To train the models:
- Change directory Model_Generation.
- Open file metric_prediction_multi.py.
- There is a variable future, set this to False if you want to generate models to predict current year labels from current year data or set to True if you want to train models to predict future year's labels from current year's data. This is all you need to change. This repo has our pretrained networks, if you want to train your own for the purpose of grading just delete and recreate the Models, PCA_Models and Scalers folders.
- python3 metric_prediction_multi.py.
To test these generated models:
- Change directory to Testing.
- Open file test_models.py.
- Again edit future variable as above to switch between the two settings; present and future.
- python3 test_models.py.
- This should output all results (see table 1 in the paper).
To predict 2020 statistics:
- python3 predict_future.py.
- If you want to change the metric it outputs the best players for just open the file and edit the interesting_metrics list to one of the other available metrics.

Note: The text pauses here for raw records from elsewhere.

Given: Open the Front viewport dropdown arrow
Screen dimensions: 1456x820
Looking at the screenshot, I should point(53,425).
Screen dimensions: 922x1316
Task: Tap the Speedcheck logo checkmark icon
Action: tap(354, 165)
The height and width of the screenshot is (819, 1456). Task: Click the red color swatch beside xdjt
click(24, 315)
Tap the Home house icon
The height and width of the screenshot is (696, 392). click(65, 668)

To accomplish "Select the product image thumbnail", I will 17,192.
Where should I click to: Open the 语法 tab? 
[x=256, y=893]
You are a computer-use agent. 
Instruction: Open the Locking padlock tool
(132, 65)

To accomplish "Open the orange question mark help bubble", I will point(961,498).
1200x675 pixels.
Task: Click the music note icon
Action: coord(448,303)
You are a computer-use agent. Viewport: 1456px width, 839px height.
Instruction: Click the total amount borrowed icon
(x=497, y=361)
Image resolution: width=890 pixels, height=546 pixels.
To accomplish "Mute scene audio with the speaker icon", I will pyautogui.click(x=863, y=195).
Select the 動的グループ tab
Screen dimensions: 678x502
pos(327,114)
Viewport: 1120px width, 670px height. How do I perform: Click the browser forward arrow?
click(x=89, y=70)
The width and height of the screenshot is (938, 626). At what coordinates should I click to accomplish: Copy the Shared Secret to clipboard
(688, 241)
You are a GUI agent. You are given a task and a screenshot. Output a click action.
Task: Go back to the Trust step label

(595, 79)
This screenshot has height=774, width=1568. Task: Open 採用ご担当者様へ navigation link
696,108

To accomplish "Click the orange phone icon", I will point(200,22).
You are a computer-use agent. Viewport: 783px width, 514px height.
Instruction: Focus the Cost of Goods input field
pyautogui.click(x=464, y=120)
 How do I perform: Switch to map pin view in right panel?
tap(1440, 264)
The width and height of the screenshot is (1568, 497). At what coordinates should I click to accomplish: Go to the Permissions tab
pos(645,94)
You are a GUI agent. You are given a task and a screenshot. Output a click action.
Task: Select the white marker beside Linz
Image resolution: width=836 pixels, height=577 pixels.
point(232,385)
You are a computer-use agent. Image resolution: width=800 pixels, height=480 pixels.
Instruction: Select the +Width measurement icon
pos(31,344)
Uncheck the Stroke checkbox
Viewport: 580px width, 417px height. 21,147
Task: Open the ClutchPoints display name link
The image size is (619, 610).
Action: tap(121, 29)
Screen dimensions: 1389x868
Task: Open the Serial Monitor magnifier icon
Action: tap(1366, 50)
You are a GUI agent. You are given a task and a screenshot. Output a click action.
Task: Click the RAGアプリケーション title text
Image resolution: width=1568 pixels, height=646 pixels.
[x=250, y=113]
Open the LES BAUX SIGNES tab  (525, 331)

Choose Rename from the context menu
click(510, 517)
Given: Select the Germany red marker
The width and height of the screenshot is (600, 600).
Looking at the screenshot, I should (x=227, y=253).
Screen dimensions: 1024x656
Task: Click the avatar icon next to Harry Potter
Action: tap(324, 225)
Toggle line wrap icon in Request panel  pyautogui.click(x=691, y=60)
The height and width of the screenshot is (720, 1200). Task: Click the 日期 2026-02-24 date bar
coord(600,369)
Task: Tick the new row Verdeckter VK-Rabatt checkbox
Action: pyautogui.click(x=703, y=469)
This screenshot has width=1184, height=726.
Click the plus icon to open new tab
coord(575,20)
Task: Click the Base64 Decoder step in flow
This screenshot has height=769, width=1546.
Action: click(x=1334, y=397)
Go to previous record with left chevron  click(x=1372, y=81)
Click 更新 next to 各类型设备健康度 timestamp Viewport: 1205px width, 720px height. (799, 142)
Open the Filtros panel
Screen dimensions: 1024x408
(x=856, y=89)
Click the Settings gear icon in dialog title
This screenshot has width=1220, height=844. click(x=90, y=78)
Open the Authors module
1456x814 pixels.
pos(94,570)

- Note that the models used to predict the future are different from the ones used to produce the results in the paper. The reason is that to predict the 2020 season we retrained all the models that were deemed best for future prediction but now included the previous testing data such that we used as much data as possible to predict 2020. These models were not used at all in the results in the paper as this would mean the training and testing were not disjoint. This was just a fun exercise.